After the now-infamous altercation ended and police arrived — making no arrests — the Waffle House staff was left to clean up a giant mess, according to Booth, and another manager showed up to review the security tapes. He wrote Booth up for breaking a glass sugar shaker by throwing it at a woman who had jumped on the counter. Otherwise, he was satisfied that she’d done nothing wrong. She quit soon after anyway. “I’m not gonna risk my life over some waffles,” she says. “The fight had kinda shaken me up because of how big it was.”

“When I left, they had told me, ‘You’re always welcome at this store,'” Booth recounted in her YouTube monologue. Though in applying to work at a different Waffle House in North Carolina in 2022, she learned she’d been “blacklisted” by the chain and could never work for them again. Nevertheless, she defended her former employer: “It’s a great company, they take care of their employees, most definitely. Don’t bash them whatsoever.” (Waffle House did not respond to a request to confirm or deny whether they’ve blacklisted Booth.)

“I have not been in contact with them, I don’t even know if they have my current phone number,” Booth says when asked if Waffle House reached out after the fight video went viral. “I don’t want to drag them through the dirt,” she insists, adding that if they were to open a location in San Antonio — where she and her boyfriend currently live — she’d be happy to work there. Currently, though, she’s looking to get out of the food industry, and “riding the wave” of her newfound celebrity. “I’m working with artists on T-shirts,” she says, most likely branded “Waffle Warrior” to avoid copyright issues. With the money she’s received, she’s “looking into donating to help with domestic violence victims, and putting a little bit more of it to my son’s college fund.”

Somewhat unusually for this day and age, Booth is enjoying kudos from across the political spectrum, from leftists who champion the working class to none other than Tucker Carlson. The Fox News host had Booth on his show Tuesday night to discuss the brawl, leading some of Booth’s fans to fear that she would become a “milkshake duck” — someone who quickly falls from the internet’s favor due to problematic associations or comments.
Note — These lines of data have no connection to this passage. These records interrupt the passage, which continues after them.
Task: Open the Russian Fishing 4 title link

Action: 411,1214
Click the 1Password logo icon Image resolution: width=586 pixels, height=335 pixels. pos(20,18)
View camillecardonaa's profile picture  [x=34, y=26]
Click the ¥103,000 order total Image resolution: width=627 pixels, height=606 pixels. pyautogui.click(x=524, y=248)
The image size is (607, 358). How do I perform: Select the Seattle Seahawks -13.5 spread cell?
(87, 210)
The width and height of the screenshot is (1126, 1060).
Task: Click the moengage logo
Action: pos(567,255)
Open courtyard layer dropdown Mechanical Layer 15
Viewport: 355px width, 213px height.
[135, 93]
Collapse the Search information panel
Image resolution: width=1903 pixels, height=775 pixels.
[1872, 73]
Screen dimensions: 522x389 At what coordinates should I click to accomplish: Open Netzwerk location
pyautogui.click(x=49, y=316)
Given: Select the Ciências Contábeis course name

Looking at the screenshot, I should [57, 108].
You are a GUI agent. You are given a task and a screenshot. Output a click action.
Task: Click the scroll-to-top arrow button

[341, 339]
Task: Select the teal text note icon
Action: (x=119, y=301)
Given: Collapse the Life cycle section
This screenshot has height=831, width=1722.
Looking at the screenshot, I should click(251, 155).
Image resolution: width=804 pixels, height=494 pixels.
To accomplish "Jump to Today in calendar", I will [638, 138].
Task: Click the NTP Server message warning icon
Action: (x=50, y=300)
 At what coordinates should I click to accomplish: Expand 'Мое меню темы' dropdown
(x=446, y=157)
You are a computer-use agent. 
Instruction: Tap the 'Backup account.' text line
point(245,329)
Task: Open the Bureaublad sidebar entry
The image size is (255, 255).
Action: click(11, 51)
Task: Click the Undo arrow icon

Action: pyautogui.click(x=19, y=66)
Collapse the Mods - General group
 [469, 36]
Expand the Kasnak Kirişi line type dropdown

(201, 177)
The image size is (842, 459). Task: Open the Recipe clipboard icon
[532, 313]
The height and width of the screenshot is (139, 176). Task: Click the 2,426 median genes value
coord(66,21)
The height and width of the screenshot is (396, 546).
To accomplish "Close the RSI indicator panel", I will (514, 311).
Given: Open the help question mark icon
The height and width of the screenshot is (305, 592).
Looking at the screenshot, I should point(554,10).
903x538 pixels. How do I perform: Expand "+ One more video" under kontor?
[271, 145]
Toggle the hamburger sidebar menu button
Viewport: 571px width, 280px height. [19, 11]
Instead, she acquitted herself well, sticking to the basic facts and informing an incredulous Carlson that she had not even pressed charges against the customers who attacked her. (So far, Booth is in the clear. The same cannot be said for Carlson, whose “news” program is steeped in white nationalist ideology. And it’s more than fair to question whether Carlson would be so excited about Wafflehouse Wendy had been a Black woman in a fight with white customers.)

Booth found it “intimidating” to appear in the Carlson segment, given the reach of his platform. “I kinda felt like I was trying to be pulled into something political,” she says, whereas what happened at Waffle House “wasn’t political” in the slightest, nor was she looking to frame it that way.

“I appreciate him having me on the show and being able to say a little on it,” she adds.

Despite all this commotion, Booth has has made time for herself. She and her boyfriend drove two hours on New Year’s Eve to the Austin restaurant where the fight took place, sitting down as customers. “We sat and talked with people there, one of them I used to work with in Louisiana,” Booth says. Others present “were looking at me at like, ‘she looks familiar,'” and when she visited a nearby vape shop, employees remarked, “you look like that girl in that fight.”

Such is the life of 2023’s first viral folk hero, a woman who has inspired untold thousands to face down the odds and give as good (or better) than you get. Even her favorite Waffle House order sounds like the breakfast of champions.

“My favorite thing to order,” Booth says, “is the Texas bacon chicken melt with a side of hash browns smothered, chopped, and lightly peppered.”